Delta isn’t the only company to take action since the Feb. 14 slayings of 17 students and educators in Parkland, Fla., by a gunman armed with an AR-15 assault-style rifle. Walmart, Kroger and Dick’s Sporting Goods have tightened their gun sales policies. MetLife, Hertz and others have ended business ties with the NRA.

Delta is one of the largest employers in Georgia, with 33,000 employees statewide. But the threat of losing a hefty tax break failed to budge the airline from its decision to distance itself from the NRA.

The fuel-tax exemption was worth at least an estimated $38 million to Delta and other airlines. It hadn’t been controversial until Delta crossed the NRA last weekend.

“I hope they are better at flying airplanes than timing P.R. announcements,” said Georgia House Speaker David Ralston, a Republican.

The Senate passed the broader tax measure 44-10 on Thursday after it was stripped of the fuel tax exemption; Democrats accounted for all of the no votes. The House — which had passed an earlier version with the jet fuel exemption before the Delta controversy erupted — followed with a 135-24 vote.

The Delta provision barely came up Thursday in either legislative chamber during debate on the underlying tax bill, designed in part to give back to Georgia taxpayers $5.2 billion in extra state revenue expected over the next five years because of the recent federal tax overhaul.

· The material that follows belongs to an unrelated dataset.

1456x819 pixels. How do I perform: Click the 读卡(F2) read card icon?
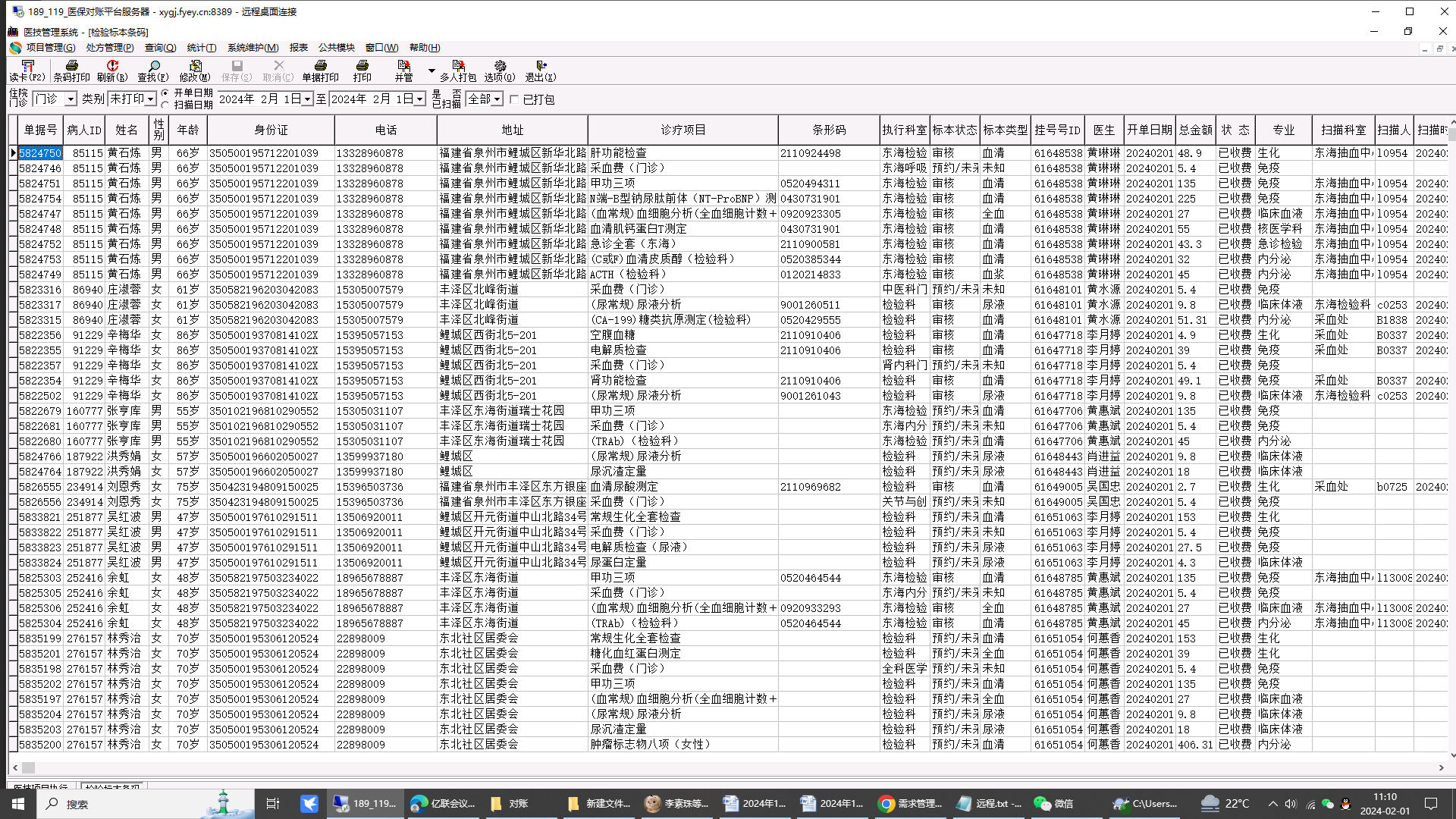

Among Democrats voting against the tax bill was Sen. Nikema Williams of Atlanta, who applauded companies that have taken swift action on guns after the Florida tragedy. She said Delta’s decision to end its NRA discounts led her to support the jet fuel tax break.

“The small steps that Delta and Dick’s Sporting Goods are taking, to take a stand and say enough is enough, is what we all need to be doing as adults,” Williams said. “We’re the leaders of this state and we need to be coming together for solutions, not bullying corporations who are trying to do the right thing.”

Critics of the GOP effort to retaliate against Delta have warned it could backfire by harming Georgia’s ability to attract businesses — including Amazon.com Inc., which recently named Atlanta a finalist in its search for a second headquarters.

“It definitely could have an effect when an outside company looks at something that happens this quickly around election time to one of the largest employers in the state,” said William Hatcher, a professor at Georgia’s Augusta University who studies economic development. “But will it be the dominant factor?